**Exercise aim**
Your job is to print the listing exactly.

**Records shown**

* * * *

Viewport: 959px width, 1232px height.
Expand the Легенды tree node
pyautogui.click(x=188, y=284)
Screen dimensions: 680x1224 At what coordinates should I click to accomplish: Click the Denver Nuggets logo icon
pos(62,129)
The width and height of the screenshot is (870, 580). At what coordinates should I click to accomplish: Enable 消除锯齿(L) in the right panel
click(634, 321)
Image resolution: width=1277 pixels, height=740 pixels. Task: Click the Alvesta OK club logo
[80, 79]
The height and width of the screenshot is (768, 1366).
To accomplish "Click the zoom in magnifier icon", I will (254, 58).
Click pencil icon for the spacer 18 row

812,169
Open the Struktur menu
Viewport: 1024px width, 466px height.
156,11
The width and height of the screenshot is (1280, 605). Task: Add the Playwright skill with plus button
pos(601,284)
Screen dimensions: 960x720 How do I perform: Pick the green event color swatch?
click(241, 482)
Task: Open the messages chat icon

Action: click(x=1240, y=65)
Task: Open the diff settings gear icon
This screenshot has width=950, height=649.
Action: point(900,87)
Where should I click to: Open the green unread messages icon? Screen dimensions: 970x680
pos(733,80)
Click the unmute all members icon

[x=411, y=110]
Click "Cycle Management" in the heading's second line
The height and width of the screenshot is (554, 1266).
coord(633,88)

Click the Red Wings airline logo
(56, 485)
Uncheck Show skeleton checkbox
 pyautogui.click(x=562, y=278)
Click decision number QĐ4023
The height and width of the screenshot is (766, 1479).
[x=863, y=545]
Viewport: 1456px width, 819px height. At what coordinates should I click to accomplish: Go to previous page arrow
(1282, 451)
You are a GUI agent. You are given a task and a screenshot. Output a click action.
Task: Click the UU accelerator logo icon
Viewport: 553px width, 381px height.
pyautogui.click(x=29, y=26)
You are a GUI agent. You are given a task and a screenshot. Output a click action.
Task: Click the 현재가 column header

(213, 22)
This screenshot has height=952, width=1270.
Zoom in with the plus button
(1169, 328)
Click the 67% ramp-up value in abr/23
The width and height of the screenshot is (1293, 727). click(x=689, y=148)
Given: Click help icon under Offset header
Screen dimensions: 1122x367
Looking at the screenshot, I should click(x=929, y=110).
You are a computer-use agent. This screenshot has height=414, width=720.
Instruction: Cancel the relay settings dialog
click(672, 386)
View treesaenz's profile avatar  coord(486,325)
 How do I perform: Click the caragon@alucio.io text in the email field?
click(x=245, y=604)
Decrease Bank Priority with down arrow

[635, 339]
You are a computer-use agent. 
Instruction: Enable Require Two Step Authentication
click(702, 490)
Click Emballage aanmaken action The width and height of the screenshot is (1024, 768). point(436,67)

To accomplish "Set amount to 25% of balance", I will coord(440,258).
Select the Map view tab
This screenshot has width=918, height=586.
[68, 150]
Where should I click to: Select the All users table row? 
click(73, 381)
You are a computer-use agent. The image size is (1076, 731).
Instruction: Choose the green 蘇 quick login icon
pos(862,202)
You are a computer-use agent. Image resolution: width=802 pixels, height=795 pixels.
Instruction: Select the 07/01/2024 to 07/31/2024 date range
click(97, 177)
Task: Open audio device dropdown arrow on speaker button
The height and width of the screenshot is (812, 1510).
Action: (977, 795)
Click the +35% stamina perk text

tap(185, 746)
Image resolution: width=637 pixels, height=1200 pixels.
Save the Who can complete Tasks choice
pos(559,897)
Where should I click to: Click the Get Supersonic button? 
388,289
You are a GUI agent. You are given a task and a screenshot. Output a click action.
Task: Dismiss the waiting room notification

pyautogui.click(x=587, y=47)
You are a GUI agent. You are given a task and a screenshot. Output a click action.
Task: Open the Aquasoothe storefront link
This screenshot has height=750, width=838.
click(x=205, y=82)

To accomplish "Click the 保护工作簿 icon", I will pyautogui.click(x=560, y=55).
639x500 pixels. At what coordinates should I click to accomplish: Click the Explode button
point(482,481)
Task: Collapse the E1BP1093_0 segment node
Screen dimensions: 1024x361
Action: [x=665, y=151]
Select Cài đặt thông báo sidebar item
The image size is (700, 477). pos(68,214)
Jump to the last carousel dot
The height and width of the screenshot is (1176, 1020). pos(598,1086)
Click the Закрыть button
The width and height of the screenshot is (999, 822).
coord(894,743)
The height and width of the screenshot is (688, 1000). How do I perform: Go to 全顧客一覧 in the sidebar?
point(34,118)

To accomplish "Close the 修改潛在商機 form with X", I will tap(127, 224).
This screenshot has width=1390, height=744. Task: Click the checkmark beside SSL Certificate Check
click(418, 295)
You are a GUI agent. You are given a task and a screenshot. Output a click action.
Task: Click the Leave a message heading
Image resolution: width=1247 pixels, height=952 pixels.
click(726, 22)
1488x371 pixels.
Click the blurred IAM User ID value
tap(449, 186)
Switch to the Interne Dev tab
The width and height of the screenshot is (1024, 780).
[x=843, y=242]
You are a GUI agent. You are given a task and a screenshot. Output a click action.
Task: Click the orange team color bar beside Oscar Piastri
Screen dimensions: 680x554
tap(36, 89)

* * * *

**Output of the task**
Viewport: 959px width, 1232px height.
Expand the Легенды tree node
pyautogui.click(x=188, y=284)
Screen dimensions: 680x1224 At what coordinates should I click to accomplish: Click the Denver Nuggets logo icon
pos(62,129)
The width and height of the screenshot is (870, 580). At what coordinates should I click to accomplish: Enable 消除锯齿(L) in the right panel
click(634, 321)
Image resolution: width=1277 pixels, height=740 pixels. Task: Click the Alvesta OK club logo
[80, 79]
The height and width of the screenshot is (768, 1366).
To accomplish "Click the zoom in magnifier icon", I will (254, 58).
Click pencil icon for the spacer 18 row

812,169
Open the Struktur menu
Viewport: 1024px width, 466px height.
156,11
The width and height of the screenshot is (1280, 605). Task: Add the Playwright skill with plus button
pos(601,284)
Screen dimensions: 960x720 How do I perform: Pick the green event color swatch?
click(241, 482)
Task: Open the messages chat icon

Action: click(x=1240, y=65)
Task: Open the diff settings gear icon
This screenshot has width=950, height=649.
Action: point(900,87)
Where should I click to: Open the green unread messages icon? Screen dimensions: 970x680
pos(733,80)
Click the unmute all members icon

[x=411, y=110]
Click "Cycle Management" in the heading's second line
The height and width of the screenshot is (554, 1266).
coord(633,88)

Click the Red Wings airline logo
(56, 485)
Uncheck Show skeleton checkbox
 pyautogui.click(x=562, y=278)
Click decision number QĐ4023
The height and width of the screenshot is (766, 1479).
[x=863, y=545]
Viewport: 1456px width, 819px height. At what coordinates should I click to accomplish: Go to previous page arrow
(1282, 451)
You are a GUI agent. You are given a task and a screenshot. Output a click action.
Task: Click the UU accelerator logo icon
Viewport: 553px width, 381px height.
pyautogui.click(x=29, y=26)
You are a GUI agent. You are given a task and a screenshot. Output a click action.
Task: Click the 현재가 column header

(213, 22)
This screenshot has height=952, width=1270.
Zoom in with the plus button
(1169, 328)
Click the 67% ramp-up value in abr/23
The width and height of the screenshot is (1293, 727). click(x=689, y=148)
Given: Click help icon under Offset header
Screen dimensions: 1122x367
Looking at the screenshot, I should click(x=929, y=110).
You are a computer-use agent. This screenshot has height=414, width=720.
Instruction: Cancel the relay settings dialog
click(672, 386)
View treesaenz's profile avatar  coord(486,325)
 How do I perform: Click the caragon@alucio.io text in the email field?
click(x=245, y=604)
Decrease Bank Priority with down arrow

[635, 339]
You are a computer-use agent. 
Instruction: Enable Require Two Step Authentication
click(702, 490)
Click Emballage aanmaken action The width and height of the screenshot is (1024, 768). point(436,67)

To accomplish "Set amount to 25% of balance", I will coord(440,258).
Select the Map view tab
This screenshot has width=918, height=586.
[68, 150]
Where should I click to: Select the All users table row? 
click(73, 381)
You are a computer-use agent. The image size is (1076, 731).
Instruction: Choose the green 蘇 quick login icon
pos(862,202)
You are a computer-use agent. Image resolution: width=802 pixels, height=795 pixels.
Instruction: Select the 07/01/2024 to 07/31/2024 date range
click(97, 177)
Task: Open audio device dropdown arrow on speaker button
The height and width of the screenshot is (812, 1510).
Action: (977, 795)
Click the +35% stamina perk text

tap(185, 746)
Image resolution: width=637 pixels, height=1200 pixels.
Save the Who can complete Tasks choice
pos(559,897)
Where should I click to: Click the Get Supersonic button? 
388,289
You are a GUI agent. You are given a task and a screenshot. Output a click action.
Task: Dismiss the waiting room notification

pyautogui.click(x=587, y=47)
You are a GUI agent. You are given a task and a screenshot. Output a click action.
Task: Open the Aquasoothe storefront link
This screenshot has height=750, width=838.
click(x=205, y=82)

To accomplish "Click the 保护工作簿 icon", I will pyautogui.click(x=560, y=55).
639x500 pixels. At what coordinates should I click to accomplish: Click the Explode button
point(482,481)
Task: Collapse the E1BP1093_0 segment node
Screen dimensions: 1024x361
Action: [x=665, y=151]
Select Cài đặt thông báo sidebar item
The image size is (700, 477). pos(68,214)
Jump to the last carousel dot
The height and width of the screenshot is (1176, 1020). pos(598,1086)
Click the Закрыть button
The width and height of the screenshot is (999, 822).
coord(894,743)
The height and width of the screenshot is (688, 1000). How do I perform: Go to 全顧客一覧 in the sidebar?
point(34,118)

To accomplish "Close the 修改潛在商機 form with X", I will tap(127, 224).
This screenshot has width=1390, height=744. Task: Click the checkmark beside SSL Certificate Check
click(418, 295)
You are a GUI agent. You are given a task and a screenshot. Output a click action.
Task: Click the Leave a message heading
Image resolution: width=1247 pixels, height=952 pixels.
click(726, 22)
1488x371 pixels.
Click the blurred IAM User ID value
tap(449, 186)
Switch to the Interne Dev tab
The width and height of the screenshot is (1024, 780).
[x=843, y=242]
You are a GUI agent. You are given a task and a screenshot. Output a click action.
Task: Click the orange team color bar beside Oscar Piastri
Screen dimensions: 680x554
tap(36, 89)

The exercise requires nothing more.